▶ _Excerpted passage_:
________________

DocumentLink

The DocumentLink class defines a parsed Markdown link.

Definition

Source Code

# Copyright (c) Microsoft Corporation.
# Licensed under the MIT License.

using module ../Enums/LinkKind.psm1
using module ./Position.psm1
using module ./ParsingPatterns.psm1

class DocumentLink {
  [LinkKind] $Kind
  [string]   $Text
  [uri]      $Destination
  [string]   $Title
  [string]   $ReferenceID
  [Position] $Position
  [string]   $Markdown

  # Shorthand method for determining if this link is for an image
  [bool] IsImage() {
    return $this.Kind.ToString() -match '^Image'
  }

  # Shorthand method for determining if this link is for text
  [bool] IsText() {
    return $this.Kind.ToString() -match '^Text'
  }

  # Shorthand method for determining if this link has a reference
  [bool] HasReference() {
    return $this.Kind.ToString() -match 'Reference$'
  }

  [bool] IsSelfReferential() {
    return $this.Kind.ToString() -match 'SelfReference$'
  }

  # Shorthand method for determining if this link is a reference
  [bool] IsReference() {
    return $this.Kind.ToString() -match '^Reference'
  }

  DocumentLink() {
    # Re-defined to support alternate constructors
  }

  # Generate a document link from a match group for [ParsingPatterns]::Link
  DocumentLink([System.Text.RegularExpressions.Group]$LinkMatch) {
    [DocumentLink]::New($LinkMatch, 0)
  }

  # Generate a document link from a match group for [ParsingPatterns]::Link
  DocumentLink([System.Text.RegularExpressions.Group]$LinkMatch, [int]$LineNumber) {
    $this.Position = [Position]@{
      FileInfo    = $null
      LineNumber  = $LineNumber
      StartColumn = $LinkMatch.Index + 1
    }
    $this.Text = [DocumentLink]::TrimSquareBrackets(
      $LinkMatch.Groups.Where({ $_.Name -eq 'Text' }).Value
    )
    $this.Destination = $LinkMatch.Groups.Where({ $_.Name -eq 'Destination' }).Value
    $this.Title = $LinkMatch.Groups.Where({ $_.Name -eq 'Title' }).Value
    $this.ReferenceID = [DocumentLink]::TrimSquareBrackets(
      $LinkMatch.Groups.Where({ $_.Name -eq 'ReferenceID' }).Value
    )
    $this.Markdown = $LinkMatch.Value

    $IsImage = $LinkMatch.Groups.Where({ $_.Name -eq 'IsImage' }).Value -eq '!'
    $IsInline = ![string]::IsNullOrWhiteSpace($this.Destination)
    $HasReference = ![string]::IsNullOrWhiteSpace($this.ReferenceID)

________________

▶ _Requirements_: Please list every property declared in the DocumentLink class source code, each with its declared type.

▶ _Listing_:
________________

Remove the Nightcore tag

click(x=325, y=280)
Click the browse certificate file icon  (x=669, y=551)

________________

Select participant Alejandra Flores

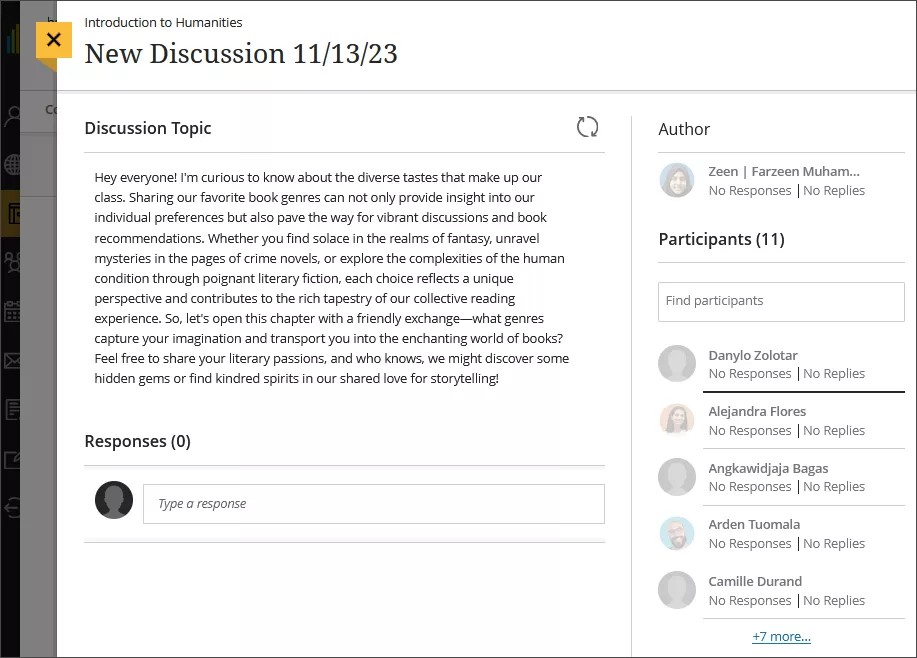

________________

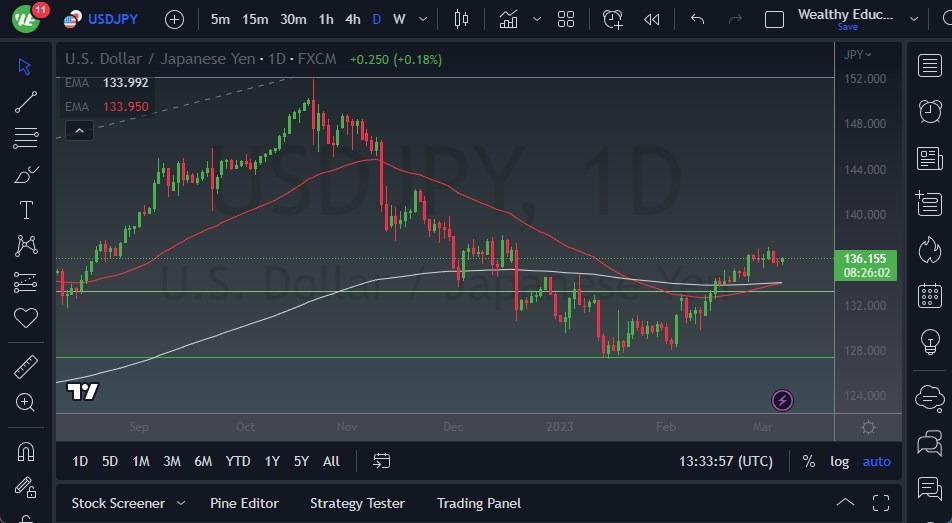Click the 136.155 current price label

________________

▶ _Solved problem_:
- Kind: LinkKind
- Text: string
- Destination: uri
- Title: string
- ReferenceID: string
- Position: Position
- Markdown: string